Public officers attending:

    Transport Branch

    Miss Nancy LAW, JP,
    Deputy Secretary for Transport

    Mr Allan CHOW,
    Principal Assistant Secretary for Transport

    Finance Branch

    Mr Martin Glass,
    Deputy Secretary for the Treasury

    Miss Victoria TANG,
    Principal Assistant Secretary for the Treasury (Investments)

    Transport Department

    Dr Ernest LEE, JP,
    Acting Deputy Commissioner for Transport

    Mrs Judy LI,
    Principal Transport Officer

    Mrs Iris WONG,
    Senior Treasury Accountant

    Highways Department

    Mr Norman MAK,
    Chief Engineer/Kap Shui Mun

Attendance by invitation :

    BZW Asia Limited

    Mr Robert Montanari,
    Assistant Director, Investment Banking

    Mr Wallace T C FOO,
    Assistant Manager, Investment Banking

Clerk in attendance :
    Ms Estella CHAN,
    Chief Assistant Secretary (1)4

Staff in attendance :
    Mr Matthew LOO,
    Senior Assistant Secretary (1)4 (Acting)

The Chairman reminded members that the next meeting was scheduled for 14 March 1997 at 8:00 a.m. In addition, Sir Wilfrid Newton, ex-chairman of the Mass Transit Railway Corporation and the London Transport, would brief members on the success and failure of mass transit railways at a special meeting on 19 March 1997 after the meeting of the Bills Committee on Railways Bill.

I.Toll levels for the Lantau Link

(Paper No. CB(1) 1050/96-97(01) -- Concerns raised by members at the meeting on 3 March 1997

Paper No. CB(1) 1050/96-97(02) -- Response of the Administration to CB(1) 1050/96-97(01))

2.At the Chairman’s invitation, the Deputy Secretary for Transport (DS for T) briefed the Panel on the Administration’s response to concerns raised by members at the last meeting. In particular, she pointed out that the Internal Rates of Return (IRR) for the Tsing Ma Control Area (TMCA) and the Lantau Link were lower than those for Build, Operate and Transfer (BOT) projects in Hong Kong irrespective of whether the asset base was $21 billion or $11 billion. Furthermore, the "In-town Check-in" facilities would result in an estimated reduction in traffic flow of 1,000 vehicles per day. With overall estimates of 88,000 and 160,000 vehicles per day in 1998 and 2003 respectively, this would have minimal impact on the utilization of the Lantau Link.

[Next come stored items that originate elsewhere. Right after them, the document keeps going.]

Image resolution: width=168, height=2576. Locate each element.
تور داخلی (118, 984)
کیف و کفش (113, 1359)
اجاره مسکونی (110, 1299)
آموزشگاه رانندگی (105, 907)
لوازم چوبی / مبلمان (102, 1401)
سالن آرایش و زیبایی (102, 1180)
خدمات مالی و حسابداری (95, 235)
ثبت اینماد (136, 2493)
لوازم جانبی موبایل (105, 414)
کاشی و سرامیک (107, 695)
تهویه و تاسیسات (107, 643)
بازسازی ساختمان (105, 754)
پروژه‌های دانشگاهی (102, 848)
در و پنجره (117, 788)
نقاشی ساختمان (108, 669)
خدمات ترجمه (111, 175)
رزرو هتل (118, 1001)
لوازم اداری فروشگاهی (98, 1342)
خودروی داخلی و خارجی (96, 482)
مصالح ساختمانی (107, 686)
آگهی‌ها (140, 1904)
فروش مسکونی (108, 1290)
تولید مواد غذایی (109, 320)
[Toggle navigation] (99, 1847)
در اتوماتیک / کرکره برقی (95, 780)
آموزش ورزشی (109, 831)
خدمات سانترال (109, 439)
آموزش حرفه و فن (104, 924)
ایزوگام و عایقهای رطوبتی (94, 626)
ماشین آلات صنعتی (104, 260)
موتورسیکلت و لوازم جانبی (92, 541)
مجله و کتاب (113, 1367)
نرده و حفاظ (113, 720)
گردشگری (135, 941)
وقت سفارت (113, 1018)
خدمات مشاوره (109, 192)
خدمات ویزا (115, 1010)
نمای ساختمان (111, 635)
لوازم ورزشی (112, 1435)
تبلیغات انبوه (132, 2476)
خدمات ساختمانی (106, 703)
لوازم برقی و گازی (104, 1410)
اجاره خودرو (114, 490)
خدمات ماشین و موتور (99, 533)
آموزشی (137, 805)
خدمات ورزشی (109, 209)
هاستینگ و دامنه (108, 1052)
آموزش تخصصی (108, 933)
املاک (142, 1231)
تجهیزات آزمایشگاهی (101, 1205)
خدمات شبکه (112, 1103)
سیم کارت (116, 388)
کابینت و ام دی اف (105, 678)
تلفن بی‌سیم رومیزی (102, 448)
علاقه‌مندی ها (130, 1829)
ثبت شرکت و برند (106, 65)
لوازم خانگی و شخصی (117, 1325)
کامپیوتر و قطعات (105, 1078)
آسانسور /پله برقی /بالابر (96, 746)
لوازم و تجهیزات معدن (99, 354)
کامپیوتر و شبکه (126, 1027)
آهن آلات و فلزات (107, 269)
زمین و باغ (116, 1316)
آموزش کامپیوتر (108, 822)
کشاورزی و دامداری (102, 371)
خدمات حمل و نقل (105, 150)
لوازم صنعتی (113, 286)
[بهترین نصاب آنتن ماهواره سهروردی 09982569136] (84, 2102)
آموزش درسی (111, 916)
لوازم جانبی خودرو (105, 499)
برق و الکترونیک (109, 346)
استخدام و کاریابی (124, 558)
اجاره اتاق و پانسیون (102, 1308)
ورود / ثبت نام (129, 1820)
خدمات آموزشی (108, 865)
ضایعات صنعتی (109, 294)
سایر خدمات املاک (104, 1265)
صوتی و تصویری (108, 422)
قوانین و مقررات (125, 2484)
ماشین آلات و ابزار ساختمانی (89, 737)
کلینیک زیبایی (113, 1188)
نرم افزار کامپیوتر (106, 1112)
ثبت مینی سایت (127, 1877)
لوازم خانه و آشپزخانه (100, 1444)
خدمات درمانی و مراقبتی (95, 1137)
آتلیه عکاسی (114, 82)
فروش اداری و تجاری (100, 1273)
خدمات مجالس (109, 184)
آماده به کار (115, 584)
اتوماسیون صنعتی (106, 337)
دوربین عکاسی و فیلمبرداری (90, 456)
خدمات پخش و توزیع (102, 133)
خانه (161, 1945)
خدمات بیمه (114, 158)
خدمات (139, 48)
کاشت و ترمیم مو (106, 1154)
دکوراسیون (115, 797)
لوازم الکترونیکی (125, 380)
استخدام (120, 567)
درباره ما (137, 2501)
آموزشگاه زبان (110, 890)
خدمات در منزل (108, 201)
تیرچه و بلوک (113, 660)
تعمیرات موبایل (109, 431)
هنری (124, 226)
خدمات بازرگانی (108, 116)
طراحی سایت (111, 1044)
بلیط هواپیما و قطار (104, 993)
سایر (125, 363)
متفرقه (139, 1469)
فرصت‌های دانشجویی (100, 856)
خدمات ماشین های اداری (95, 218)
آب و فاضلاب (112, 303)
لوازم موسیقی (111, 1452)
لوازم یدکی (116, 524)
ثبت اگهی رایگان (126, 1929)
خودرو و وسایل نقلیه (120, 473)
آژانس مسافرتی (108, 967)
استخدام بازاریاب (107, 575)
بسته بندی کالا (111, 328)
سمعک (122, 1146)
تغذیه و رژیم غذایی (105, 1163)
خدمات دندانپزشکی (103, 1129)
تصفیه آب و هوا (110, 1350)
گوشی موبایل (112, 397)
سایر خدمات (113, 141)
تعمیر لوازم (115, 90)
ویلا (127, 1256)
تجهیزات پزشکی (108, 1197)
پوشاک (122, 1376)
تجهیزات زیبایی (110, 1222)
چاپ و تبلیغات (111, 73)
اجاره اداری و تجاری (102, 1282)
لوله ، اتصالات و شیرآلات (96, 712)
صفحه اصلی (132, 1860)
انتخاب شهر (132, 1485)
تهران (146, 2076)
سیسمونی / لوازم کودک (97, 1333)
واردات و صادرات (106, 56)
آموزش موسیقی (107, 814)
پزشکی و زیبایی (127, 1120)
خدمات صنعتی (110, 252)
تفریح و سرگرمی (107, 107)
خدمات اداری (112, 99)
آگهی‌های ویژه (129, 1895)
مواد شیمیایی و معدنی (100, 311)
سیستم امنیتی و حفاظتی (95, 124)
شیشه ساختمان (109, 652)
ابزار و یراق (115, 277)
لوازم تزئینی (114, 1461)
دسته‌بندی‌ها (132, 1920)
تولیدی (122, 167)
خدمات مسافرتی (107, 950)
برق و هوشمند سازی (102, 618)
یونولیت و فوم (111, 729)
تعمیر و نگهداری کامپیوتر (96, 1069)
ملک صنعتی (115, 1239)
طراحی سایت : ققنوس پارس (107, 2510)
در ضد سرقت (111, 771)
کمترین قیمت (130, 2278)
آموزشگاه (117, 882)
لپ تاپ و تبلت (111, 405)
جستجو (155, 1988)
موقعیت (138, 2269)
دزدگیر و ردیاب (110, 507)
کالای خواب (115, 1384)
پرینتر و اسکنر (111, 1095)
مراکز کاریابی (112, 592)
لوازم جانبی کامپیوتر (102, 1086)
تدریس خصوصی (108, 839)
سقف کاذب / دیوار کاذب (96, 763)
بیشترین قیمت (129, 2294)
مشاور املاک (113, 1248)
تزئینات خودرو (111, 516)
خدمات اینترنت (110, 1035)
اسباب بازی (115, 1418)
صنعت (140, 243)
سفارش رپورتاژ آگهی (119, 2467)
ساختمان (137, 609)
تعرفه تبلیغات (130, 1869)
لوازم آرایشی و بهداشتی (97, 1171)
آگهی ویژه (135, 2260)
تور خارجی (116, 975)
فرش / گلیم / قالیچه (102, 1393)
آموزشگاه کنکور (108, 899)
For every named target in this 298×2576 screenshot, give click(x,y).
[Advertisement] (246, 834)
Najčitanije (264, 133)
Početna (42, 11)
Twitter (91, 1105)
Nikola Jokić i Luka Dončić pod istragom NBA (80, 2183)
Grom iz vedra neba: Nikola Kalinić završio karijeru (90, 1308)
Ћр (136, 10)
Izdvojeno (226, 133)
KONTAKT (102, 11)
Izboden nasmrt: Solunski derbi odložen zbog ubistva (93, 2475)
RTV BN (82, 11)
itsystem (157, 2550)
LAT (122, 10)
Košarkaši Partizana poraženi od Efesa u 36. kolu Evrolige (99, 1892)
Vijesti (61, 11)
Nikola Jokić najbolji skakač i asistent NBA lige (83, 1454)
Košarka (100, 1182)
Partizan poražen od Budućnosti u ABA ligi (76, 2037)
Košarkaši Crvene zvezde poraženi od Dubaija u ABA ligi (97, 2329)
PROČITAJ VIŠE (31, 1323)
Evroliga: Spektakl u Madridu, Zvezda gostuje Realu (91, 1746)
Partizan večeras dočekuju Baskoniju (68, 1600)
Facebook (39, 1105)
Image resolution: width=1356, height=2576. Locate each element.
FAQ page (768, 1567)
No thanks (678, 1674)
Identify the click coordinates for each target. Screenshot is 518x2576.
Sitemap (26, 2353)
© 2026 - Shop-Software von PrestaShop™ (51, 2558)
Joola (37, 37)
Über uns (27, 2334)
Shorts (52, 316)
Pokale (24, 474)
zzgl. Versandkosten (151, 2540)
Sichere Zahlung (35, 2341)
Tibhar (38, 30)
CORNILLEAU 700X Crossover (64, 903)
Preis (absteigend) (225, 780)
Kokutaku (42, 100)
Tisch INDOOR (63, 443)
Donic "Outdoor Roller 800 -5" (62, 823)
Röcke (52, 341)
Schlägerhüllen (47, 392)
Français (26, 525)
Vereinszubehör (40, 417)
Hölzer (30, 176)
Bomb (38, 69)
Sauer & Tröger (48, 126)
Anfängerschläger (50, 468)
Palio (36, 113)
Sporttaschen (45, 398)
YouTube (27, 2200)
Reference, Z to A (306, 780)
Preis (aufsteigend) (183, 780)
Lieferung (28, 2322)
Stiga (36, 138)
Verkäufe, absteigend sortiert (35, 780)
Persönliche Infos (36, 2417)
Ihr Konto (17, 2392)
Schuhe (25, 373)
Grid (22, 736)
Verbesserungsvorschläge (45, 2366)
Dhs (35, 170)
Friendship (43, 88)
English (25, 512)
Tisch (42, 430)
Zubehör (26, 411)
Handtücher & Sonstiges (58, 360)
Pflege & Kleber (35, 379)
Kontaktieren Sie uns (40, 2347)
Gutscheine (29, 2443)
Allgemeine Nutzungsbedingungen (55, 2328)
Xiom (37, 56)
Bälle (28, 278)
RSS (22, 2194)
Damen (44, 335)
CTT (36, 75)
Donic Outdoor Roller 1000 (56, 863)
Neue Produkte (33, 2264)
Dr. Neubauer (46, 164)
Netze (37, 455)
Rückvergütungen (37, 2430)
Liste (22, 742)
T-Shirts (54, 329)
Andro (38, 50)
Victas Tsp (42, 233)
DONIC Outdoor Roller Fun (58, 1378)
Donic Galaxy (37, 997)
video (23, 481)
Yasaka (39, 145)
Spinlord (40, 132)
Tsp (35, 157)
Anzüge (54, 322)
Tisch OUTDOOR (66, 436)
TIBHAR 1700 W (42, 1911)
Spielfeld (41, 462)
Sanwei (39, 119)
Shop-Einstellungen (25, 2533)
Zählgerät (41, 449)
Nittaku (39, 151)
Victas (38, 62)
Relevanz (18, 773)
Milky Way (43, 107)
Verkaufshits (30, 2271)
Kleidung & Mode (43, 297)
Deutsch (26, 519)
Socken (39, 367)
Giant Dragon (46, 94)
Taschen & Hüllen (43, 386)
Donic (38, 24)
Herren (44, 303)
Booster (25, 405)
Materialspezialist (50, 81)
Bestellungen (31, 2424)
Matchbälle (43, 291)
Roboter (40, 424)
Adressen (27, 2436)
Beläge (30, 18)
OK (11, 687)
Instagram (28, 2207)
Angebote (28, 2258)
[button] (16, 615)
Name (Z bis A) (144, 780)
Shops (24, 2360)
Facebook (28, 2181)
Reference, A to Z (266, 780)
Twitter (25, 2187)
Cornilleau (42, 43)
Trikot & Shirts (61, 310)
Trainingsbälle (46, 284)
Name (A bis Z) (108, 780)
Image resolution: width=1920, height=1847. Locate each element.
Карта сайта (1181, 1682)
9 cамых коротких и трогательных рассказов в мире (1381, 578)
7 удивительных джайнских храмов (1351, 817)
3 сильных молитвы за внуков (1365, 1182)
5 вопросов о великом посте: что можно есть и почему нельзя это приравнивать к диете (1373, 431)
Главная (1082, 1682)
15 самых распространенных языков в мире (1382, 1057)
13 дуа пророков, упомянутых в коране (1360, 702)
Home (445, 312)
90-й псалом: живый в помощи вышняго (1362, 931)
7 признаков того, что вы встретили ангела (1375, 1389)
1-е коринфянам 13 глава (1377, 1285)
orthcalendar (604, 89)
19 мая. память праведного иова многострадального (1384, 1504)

3.Members considered it unfair to rely on the toll revenue of the Tsing Ma Bridge to support the management cost of other facilities in TMCA. DS for T explained that it was for practical transport operational reasons to collect toll for the Tsing Ma Bridge only as the siting of a second toll plaza at the Cheung Ching Tunnel or the Ting Kau Bridge might affect traffic flow on the Lantau Link. Furthermore, the current proposal would save costs associated with the construction and operation of a toll plaza and related facilities.

4.On the reason for using TMCA’s asset base of $21 billion for toll determination, the Deputy Secretary for the Treasury (DS for Tsy) explained that the whole TMCA was to be managed, operated and maintained as a single unit. If the Administration were to include only conventional tolled facilities such as bridges and tunnels in determining the asset base, it would have to conduct rigorous cost apportionment exercises in respect of these structures. He also advised that in an extensive study conducted in 1995, contracting-out was found to be the most cost effective approach to the management, operation and maintenance of TMCA. In order to achieve value for money, the Administration would award the management contract to an operator through competitive tendering. In response to members’ question on the mode of remuneration, DS for T clarified that remuneration for the operator would be an absolute amount instead of as a percentage of the toll collected.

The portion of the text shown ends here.